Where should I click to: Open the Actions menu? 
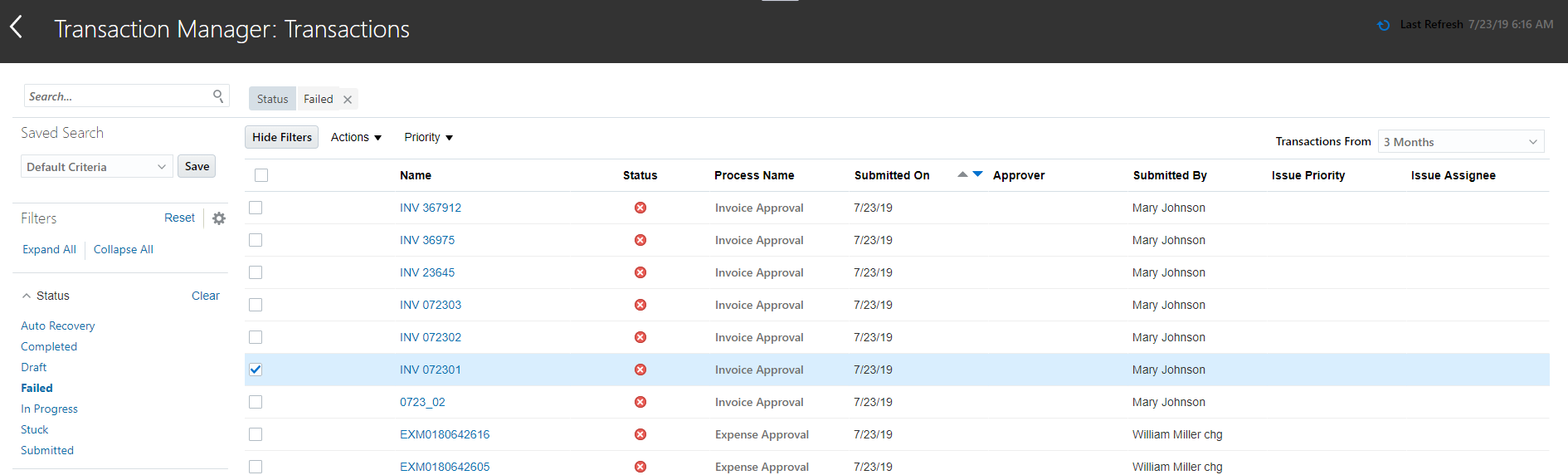[356, 137]
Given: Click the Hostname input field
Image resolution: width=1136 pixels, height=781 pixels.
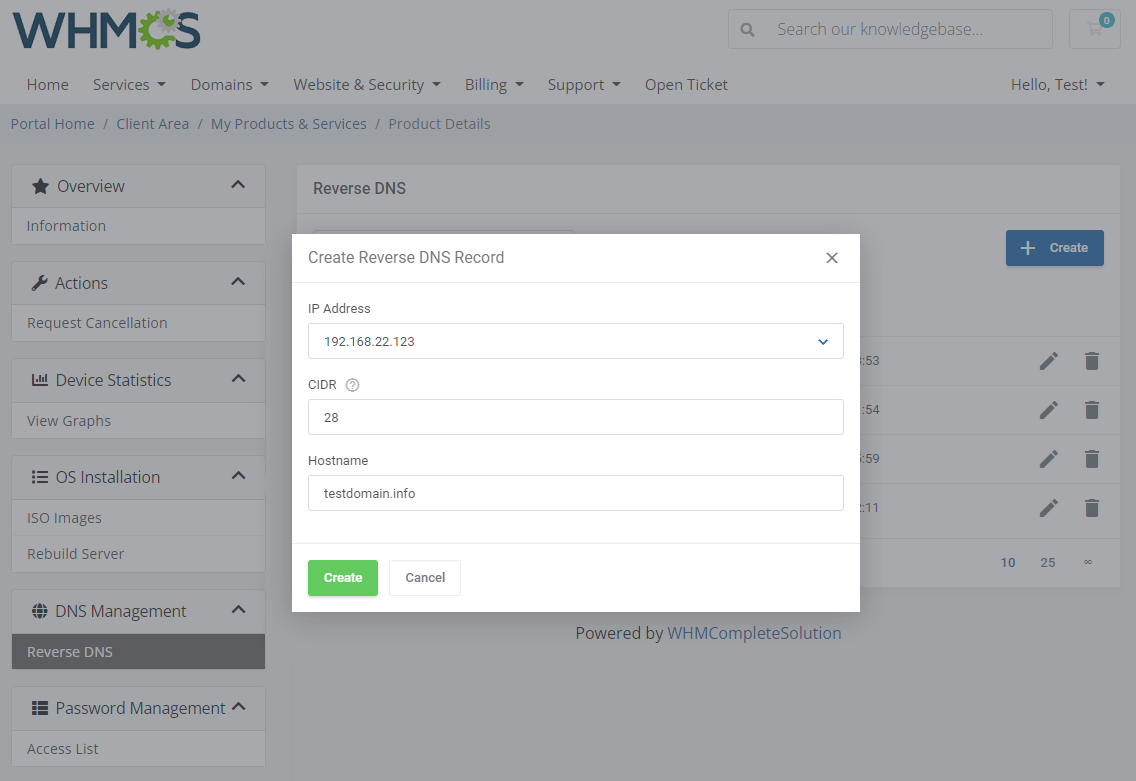Looking at the screenshot, I should tap(576, 493).
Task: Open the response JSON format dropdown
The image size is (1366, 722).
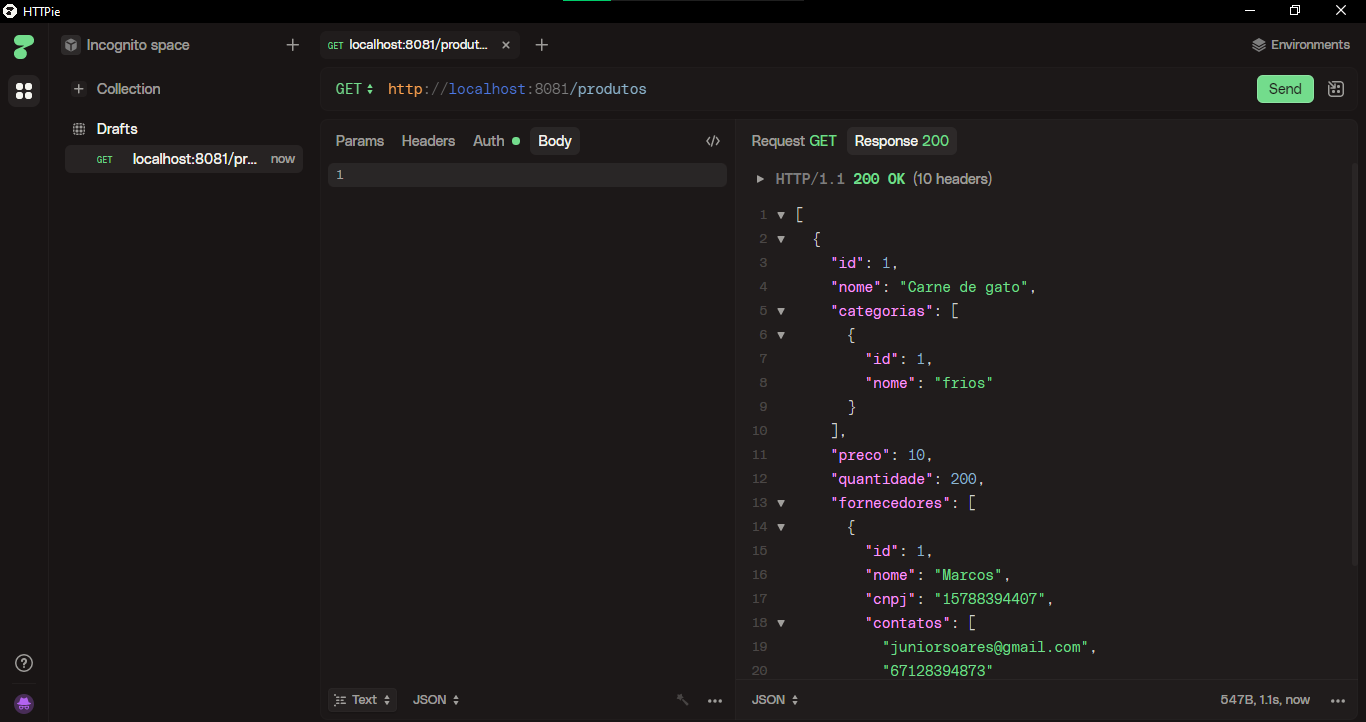Action: [775, 700]
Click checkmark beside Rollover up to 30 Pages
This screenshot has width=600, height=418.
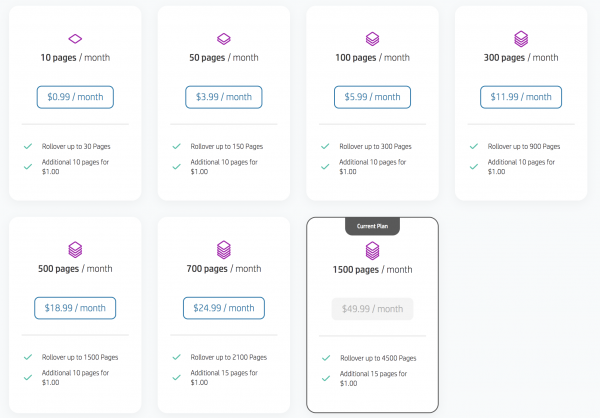[28, 146]
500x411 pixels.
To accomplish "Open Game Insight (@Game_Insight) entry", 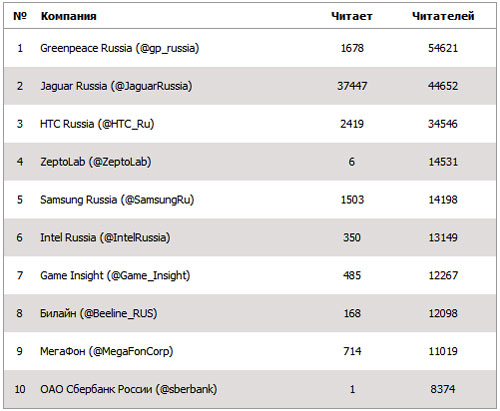I will (x=115, y=276).
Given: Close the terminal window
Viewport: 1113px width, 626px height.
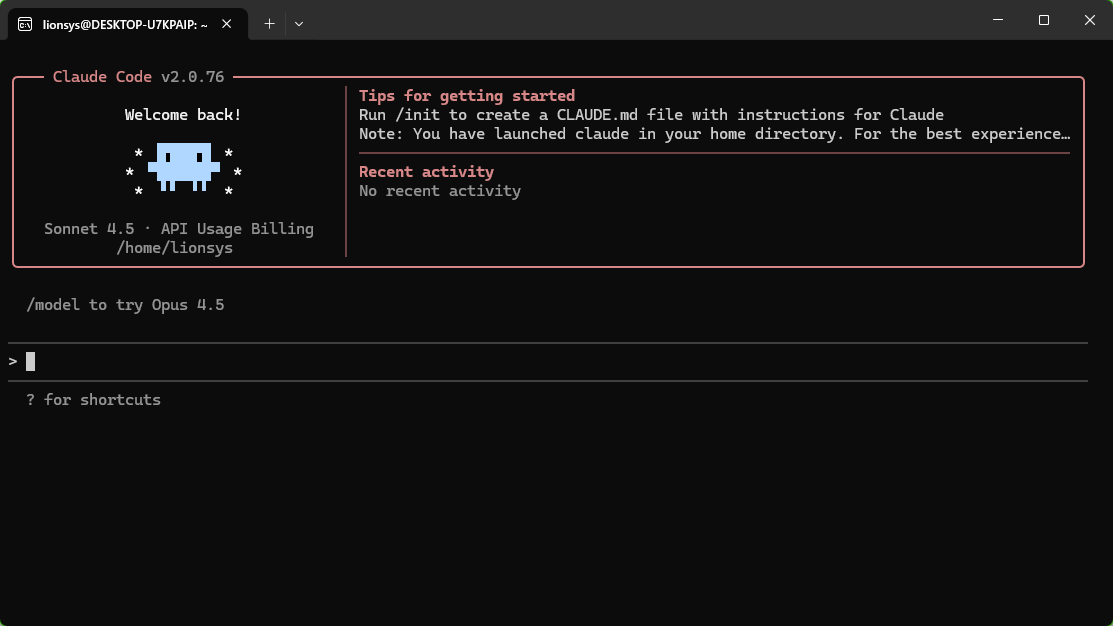Looking at the screenshot, I should pyautogui.click(x=1089, y=20).
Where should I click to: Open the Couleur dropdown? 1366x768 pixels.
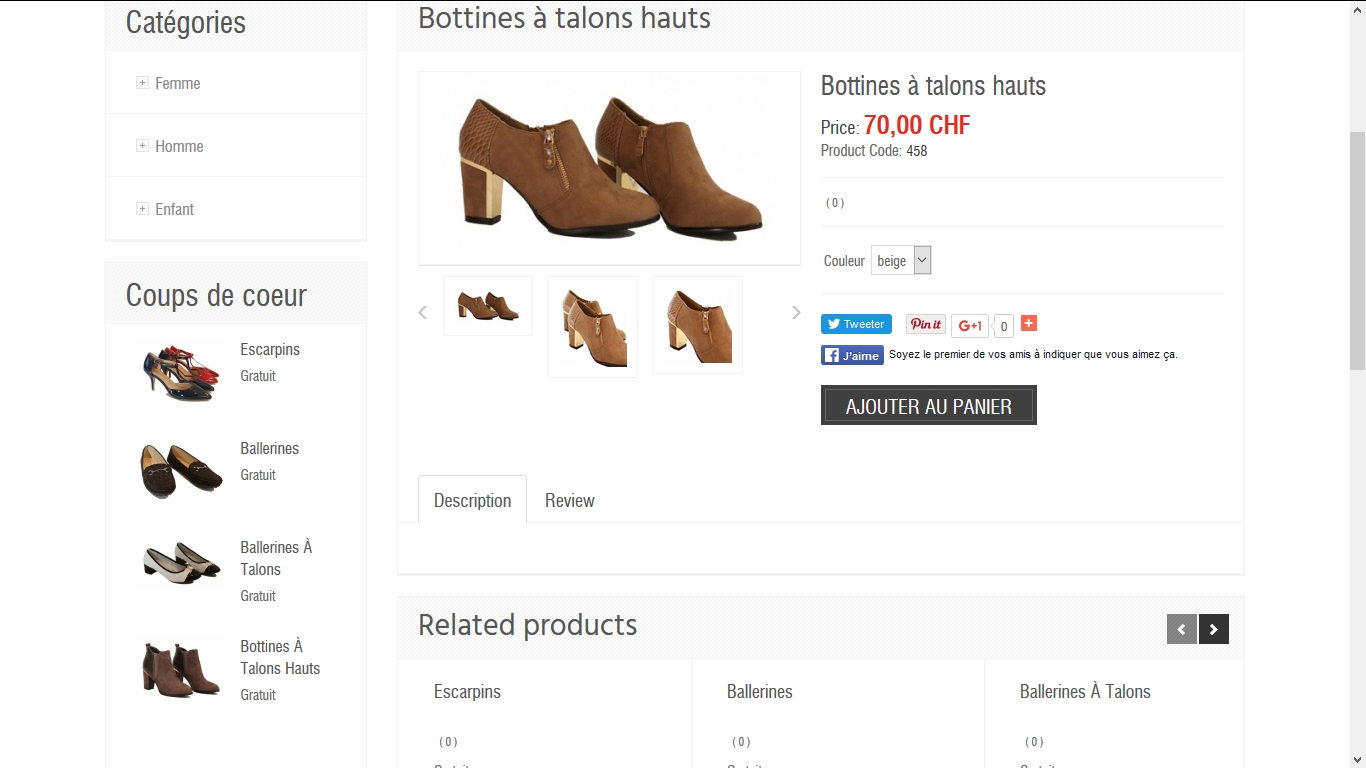[x=901, y=261]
━━━━━━━━
# [Required action]
All lines above with "Given" in them should be returned.

# [Output of the task]
Given: Click the Hostname input field
Given: Close the terminal window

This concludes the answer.